I wanted him to yank the mike from her and pull a move straight out of the Boondocks.

"Am I angry? I don't even know where to begin. I'm the world champ. I work with kids. I study in my spare time to become a teacher. I've been doing this since I was old enough to read and wanted nothing more than to win a gold medal for my country. Racially, I've grown up on the outside looking in, in more areas than you could possibly know. In my hometown - a town I just gave the nod to by donning a snow white-on-white White Sox cap - I'm called selfish by the local media and made fun of by the boys I went to school with because I wear tights and do white things. To the cops back home, I'm just another black man. If I make race an issue - which is impossible to do because it's already an issue - I'm somehow the bad guy because I'm playing the race card. If I deny it, I deny the obvious truth that I'm damned proud of being the first black athlete to win gold."

"Am I angry? You've focused all your attention on a former inline speedskater who decided to get a gold medal because he wanted to go big game hunting during a bender at a Vegas blackjack table who saw a former inline rival on TV and got jealous. A man who I've beaten out everywhere over the course of this entire year. A man who is arrogant and brash and unthinking and seeks out individual glory by winning 5 gold medals in one Olympics but somehow I'm the one being selfish by not participating in a gimmick event that never existed before and is never practiced on the circuit."

"You've decided that I'm somehow surly and a malcontent and don't get along with anyone, but you refuse to talk to my boys on the short track team - including your beloved Apollo Ohno - to see if that's really the case. I've done things that no one and I mean no one in speedskating has ever done. My mother packed up and moved to Rogers Park for me. She paid late fees on the rent - for me. She busted my ass to work hard - for me. And now that it's all paid off all you can see is just another angry black woman ready to play the race card. You see a single black woman who berates her son, but you don't see the depth, the complexity, or the meaning of our relationship. I've logged onto my personal web site only to see words that never, ever see the light of day pointedly directed at me and it's mostly because of the way you've portrayed me as just another…interested only in what's best for me. Am I angry? How would you know? How could you? Did you even stop to ask?"

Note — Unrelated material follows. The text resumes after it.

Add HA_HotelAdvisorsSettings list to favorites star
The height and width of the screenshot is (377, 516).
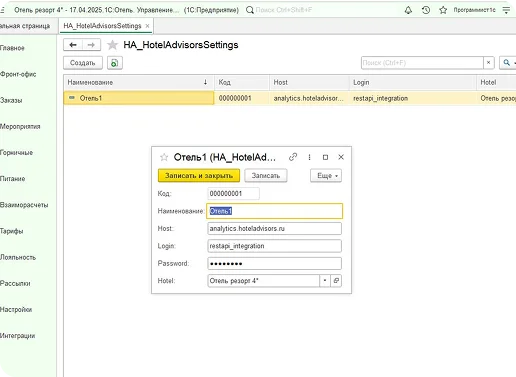pyautogui.click(x=113, y=45)
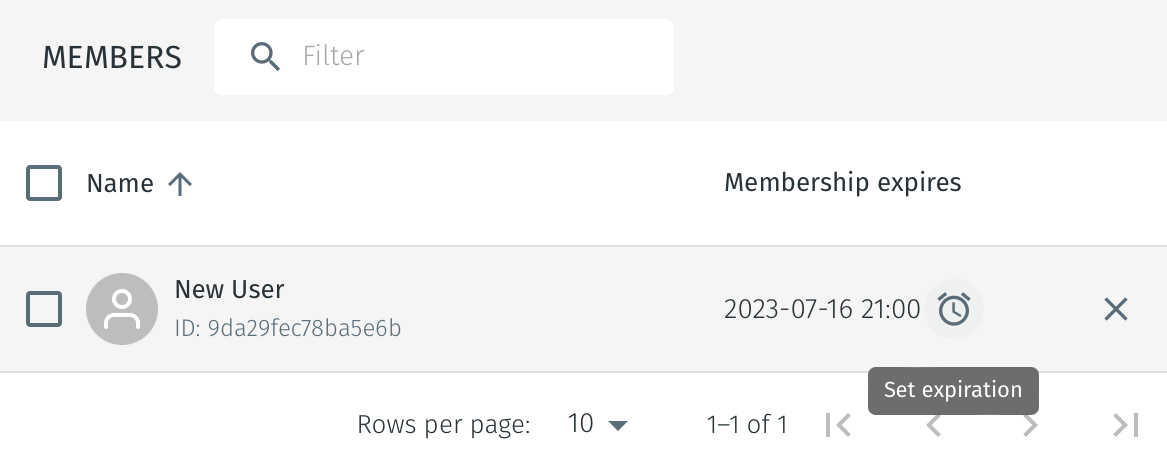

"More importantly, did you ever stop to listen?"

But Mr. Davis, you haven't answered the question, are you angry?

"I won. I'm pleased. As for the rest of it... I could answer your question, but I don't think you'd hear me even if I tried."

I can't speak for him. And I won't try to.

I do wish I could hear his answers to those questions - but I think if you watch, if you listen, if you're open to it, he's already said more than he needs to say.

Davis won silver today in the 1500. An Italian came out of nowhere and was lifted by the crowd to victory. It was beautiful.

Davis got it. He took the podium with a man who had just skated the race of his life when given a once in a lifetime opportunity. And he absolutely loved it. He fed off the Italian's joy and acted like the "big kid" he's always claimed to be.

He enjoyed the moment - even though he didn't win. Chad Hedrick? He stared straight ahead with a smile as frozen as the ice he'd failed to conquer. That famed last lap speed he - the world record holder - declared he could rely on to assure victory? He came into it within striking distance of the gold, and then faded so badly he crossed the line shaking his head in defeat.

I wish I could hear Davis' real thoughts on the matter. But I think he's already spoken volumes if only you're careful enough to listen.

And besides, wishing is for suckers.